- Capitalism and Alternatives -

Learn a bit more unless you want to look more foolish...

Posted by: Farinata ( L'inferno ) on October 20, 1999 at 01:37:21:

In Reply to: Ignorance and the fuzziest of thinking posted by Loudon Head on October 20, 1999 at 01:05:13:

: : Except that the 'net runs on Unix (or the vast majority of it does)

: Ah, so Unix must be a competitor of Microsoft. And, if there's a competitor, then Microsoft must not be a monopoly after all. I'm glad that's cleared up.

Actually, before Windows NT came along, Microsoft tended to stick entirely to the PC. Big servers ran operating systems like Unix, VMS, ITS or other operating systems. There were several competing flavours of Unix; namely AIX (from IBM), SCO UNIX (from Santa Cruz Operations), IRIX (from Silicon Graphics), OSF/1 (from DEC) and Solaris/SunOS (from Sun). No one company had anything like an exclusive monopoly.

When Microsoft released NT 4 back in 1996, they targeted Unix; their advertising tried to portray NT as the only server OS you'd ever need; they portrayed it as having a lower "total cost of ownership" than the commercial flavours of Unix above; they tried to make strategic deals with manufacturers that limited them to NT only on servers and Windows 9x on clients.

This has resulted in the effective death of OSF/1, IRIX, AIX, and the older OSes such as VMS; reducing the server market to a straight fight between Unix and NT; MS has been trying to force NT into all the markets it can, despite strong evidence that NT will not handle big enterprise servers as well as Unix can.

Much of the backbone architecture of the 'net runs on Unix. Microsoft is doing their level best to change this with a substandard server OS and heavy saturation marketing.

Servers aren't clients, though; the actual desktop PC has run a Microsoft OS by default ever since Windows 3.1 was brought out.
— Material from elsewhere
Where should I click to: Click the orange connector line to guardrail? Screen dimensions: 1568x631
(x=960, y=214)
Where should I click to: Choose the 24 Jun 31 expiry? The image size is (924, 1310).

To try and claim that Microsoft doesn't have a monopoly on the everyday home PC is, I'm afraid, stupid and ignorant of the actual evidence. Like I said, try buying a preassembled PC with anything that isn't Windows 95, 98 or NT loaded. You can't; 99% of the PCs sold have one of those 3 OSes on; all of which come from the same customer.
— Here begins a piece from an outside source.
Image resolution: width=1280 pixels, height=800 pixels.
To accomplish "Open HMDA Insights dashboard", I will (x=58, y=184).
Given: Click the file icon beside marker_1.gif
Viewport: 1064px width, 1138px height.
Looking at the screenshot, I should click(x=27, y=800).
: : Isn't there something rather ironic about a follower of the free market defending an obvious monopoly like Microsoft?

: Oh no. Microsoft is a monopoly after all? I'm so confused.

See above. If you were slightly more informed, you wouldn't be confused.

: : The more people you have looking at code, the more likely you are to find bugs and fix them. Linux has ten times as many people looking at bugs as Microsoft can ever afford;

: Ah, sounds like yet another competitor of Microsoft is flourishing. So, Microsoft must not be a monopoly after all!

No. See my above point. The only reason that Linux has gotten as far as it has is because it's free. Like, no money - if that isn't an impossible concept for you to grasp. As such, Microsoft cannot undercut it on price and ship in volume to dealers; so their only tactics are to try and spread disinformation about Linux, to try and force PC manufacturers into restrictive deals and to try and pollute previously "open" standards like Java and HTML until they will only run properly on Microsoft products. They call it "embrace and extend"; try feeding that phrase into a search engine like Google and see what comes out.

(What you'll probably get are the Hallowe'en Documents; an internal Microsoft memo that got out - about how they planned to force Linux out of the market.)

: : And yet, as a free-market fan, you support a monopoly?

: Um, wait a minute. Somebody's thinking here must be pretty fuzzy...

Yeah. Yours. It arises from your imperfect understanding of a) computing and b) the client-server model.

: : "In an article originally published in Linux Journal (issue 46), Daryll Strauss, a software engineer at Digital Domain, describes the use of GNU/Linux in generating visual effects for the film Titanic.

: Yikes! Here it is again! This same poster alternates between calling Microsoft a monopoly and asserting that competitors of Microsoft are flourishing.

Non-commercial competitors. Linux is free - got that yet?

If you want to see what would happen to commercial competitors, look at what happened to OS/2 and DR-DOS; both of which have been marginalised; not by quality of software, but by Microsoft's "exclusive" deals with manufacturers and Microsoft's ability to undercut and ship Windows in volume due to Microsoft's size. Even you should be able to fathom the idea of "economy of scale".

: Ah, to be a socialist again. Ignorance and the fuzziest of thinking were truly bliss...

...so you decided to take them up on a permanent basis, eh?